The poem begins with "Great Pan is not deceased; he simply emigrated to India" The delivery of the brand as well as the meaning of these starting lines should be mentioned: where the confidently stated phrase creates a crucial shade. The pause function shows how the narrator firstly wants to dismiss any misconception regarding the ANCIENT GREEK LANGUAGE god of dynamics and that the simple truth is that "emigrated to India". With this short and brief beginning the reader is able to know that the poem handles conflicting ideas on tradition and culture.
The narrator then is constantly on the speak against untraditional patterns with the repetition of the phrase "a sin" anticipated to how wrongful acts as detailed in lines 9-14. The sins include activities such as "to shove a book away with your foot", "to slam catalogs down hard on a stand, a sin to toss one carelessly across 0a room. "With duplicating the key phrase, Bhatt manages to reinforce the negative commentary and intensifies the critical shade of the poem with each sin referred to. What is also to be recognized is how the narrator will not specify and indentify accountable for the committing of the sins, but still communicates a sense of anxiety towards other cultures who've disrespected traditional literature and therefore the meanings within the theme. Perhaps what's also meant by having a list of sins is to empahsise the incorrect in mistreating literature, to the level of religious injustice which could evoke feeling and thought into anyone within the top and dominating Religious religion which crosses international edges.
In range fifteen, the narrator tells the readers that they "must understand how to turn the pages gently"- use of second person narration. This language feature is greatly effective with how it talks to the reader directly and includes them in the issue, whatever culture they may be. The lines is a general message, for how the narrator wants to talk the enormous importance and urgency of having a respectful way towards catalogs. The lines is also an critical, where the commanding expression "must" appears to give the visitors no option but to obey. What this words feature plays a part in the theme of cross social differences, is not an explanation or description but a universal solution to maintain the heritage within the books.
One of the key areas of the poem is Bhatt's significant efforts to
not disturb identities such as "Sarasvati", the Hindu goddess of arts and knowledge, scheduled to her extreme importance to the Indian culture. But what is interesting as well, is the way the narrator says "without offending the tree/from whose lumber the paper is manufactured" It is through this personification that the non human object is known as a amount which deserves as an individual, for the significant role it performs in the nation's culture. The personification also stresses to perhaps anyone of an different nationality, that as a person, the tree should be seen with a sense of humanity- a sense which anyone from any culture could attain.
Towards the end of the poem, comes the rhetorical questioning of the combination cultural issue. The narrator provocatively asks, "Which words is not the oppressor's tongue? Which language truly meant to murder someone?" The questions not only indentifies a dangerous and dangerous oppressor or colonist but it shows the way the Indian culture has been area of the damaged ethnicities and tongues that have been lost due to colonialism, which is also becomes a dominant theme in the poem.
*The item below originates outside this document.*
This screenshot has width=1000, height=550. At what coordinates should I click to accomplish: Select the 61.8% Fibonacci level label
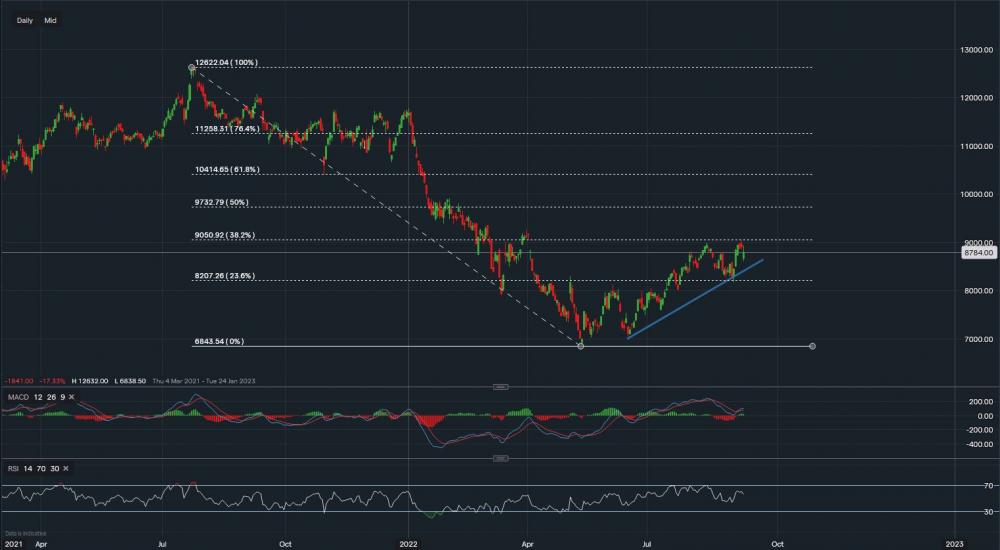(x=227, y=170)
The shade of the questions also needs to be considered, the passion and sadness of the narrator is given through the questioning of the existing world order.
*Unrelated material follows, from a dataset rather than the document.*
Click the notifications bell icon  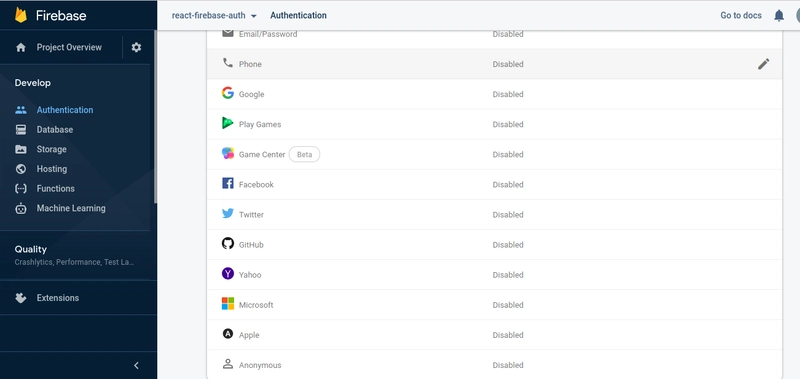[779, 16]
An long metaphor also exists within the final lines of the poem, where the parallels between your agriculture and the combination social difference are drawn, This is done with "after the soul has been cropped with an extended scythe" and exactly how they develop to love that "strange words". The recommended outcome that the customs, culture and dialect will fade in to the words of other foreign language is made to seem sad, but with an increase of analysis one could observe that the narrator is definitely sad, but appears to accept the theory. This makes the final shade of "history"- where the pain and harm has converted into peace. The peace will come from the narrator's relationships that the seed of Indian Culture has in fact, not died as recommended before, but that the seed has always been growing and developing even before the narrators time. The narrator may have realised that there is one moment where in fact the traditions and words they organised dear was once viewed as radical by those further before.
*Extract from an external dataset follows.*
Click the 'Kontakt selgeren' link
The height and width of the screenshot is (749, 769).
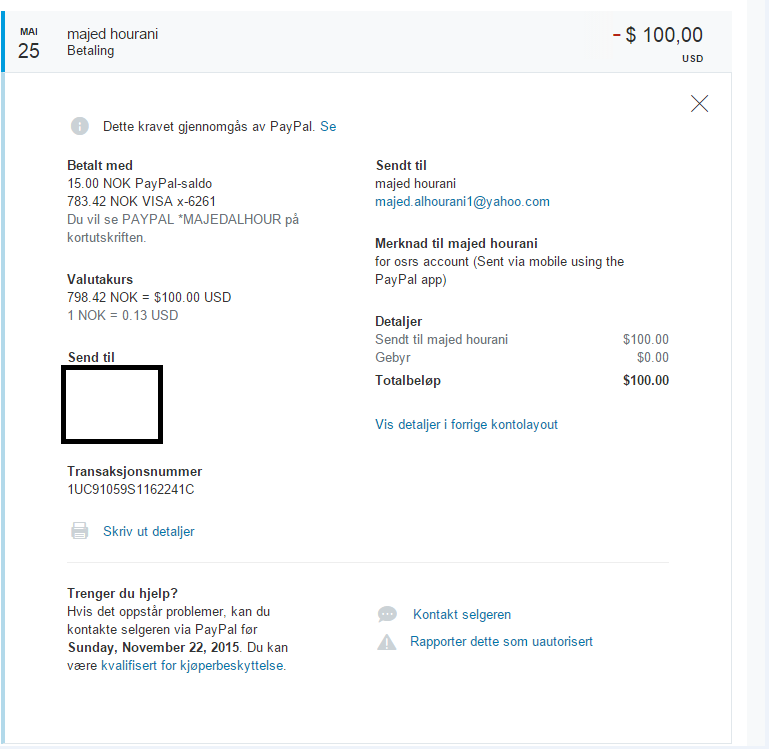[461, 614]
Through a proper selected series of words and literary techniques/terms, Bhatt achieves to produce a poem which talks about the oversight made after the collision of very different ethnicities and then talks about the reality and proper traditions which were lost. The narrator, in the process of this discussion also resolved the intense thoughts they once acquired, by taking that combination- cultural implications such as colonialism do not wreck a history, but creates a different shade. The aspect of the poem which makes it so abundantly powerful is how the poet uses their own personal life experiences to write from the narrator's point of view. Bhatt was born and spent her childhood in India and then transferred to the united states of America on her behalf education- is aware best of the ethnical difference between two greatly distinct nations and creates the poem among the "unborn grandchildren" hoping to hold to the former, as she continues on into the undiscovered future.